Re: [take12 0/3] kevent: Generic event handling mechanism.

From: Jari Sundell
Date: Tue Aug 22 2006 - 15:12:00 EST


On 8/22/06, Evgeniy Polyakov <johnpol@xxxxxxxxxxx> wrote:
> Not to mention the name used causes (at least me) some confusion with BSD's
> kqueue implementation. Skimming over the patches it actually looks somewhat
> like kqueue with the more interesting features removed, like the ability to
> pass the filter changes simultaneously with polling.

I do not understand, what do you mean?
It is obviously allowed to poll and change kevents at the same time.

Changing kevents are done with a separate system call from polling
afaics, thus every change requires a context switch. This in contrast
to BSD's kqueue which allows user-space to pass the changes when
kevent (polling) is called.

It may also choose to update the filters immediately with the same call.

> Maybe this is a topic that will singe my fur, but what is wrong with the
> kqueue API? Will I really have to implement support for yet another event
> API in my program.

Why did I not implemented it like Solaris did?
Or FreeBSD did?
It was designed with features mention on AIO homepage in mind, but not
to be compatible with some other implementation.
And why should it be?

If it can be, why should it not be?
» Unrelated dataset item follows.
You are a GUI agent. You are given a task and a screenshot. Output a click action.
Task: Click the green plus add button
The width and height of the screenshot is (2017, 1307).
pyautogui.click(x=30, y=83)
At least, if you reinvent the
wheel its advantages should be obvious.

Considering that kqueue is available on more popular OSes like darwin
it would ease portability greatly if there was a shared event API.
That is, unless you think there's something fundamentally wrong with
their design.

Your interface:

+asmlinkage long sys_kevent_get_events(int ctl_fd, unsigned int min,
unsigned int max,
+ unsigned int timeout, void __user *buf, unsigned flags);
+asmlinkage long sys_kevent_ctl(int ctl_fd, unsigned int cmd, unsigned
int num, void __user *buf);

BSD's kqueue:

struct kevent {
uintptr_t ident; /* identifier for this event */
short filter; /* filter for event */
u_short flags; /* action flags for kqueue */
u_int fflags; /* filter flag value */
intptr_t data; /* filter data value */
void *udata; /* opaque user data identifier */
};

int kevent(int kq, const struct kevent *changelist, int nchanges,
struct kevent *eventlist, int nevents, const struct timespec
*timeout);

The only thing missing in BSD's kevent is the min/max parameters, the
various filters in kevent_get_events either have equivalent filters or
could be added as extensions. (I didn't look too carefully through
them)

On the other hand, your API lacks the ability to pass changes when
polling, as mentioned above. It would be preferable if the timeout
parameter was either timespec or timeval.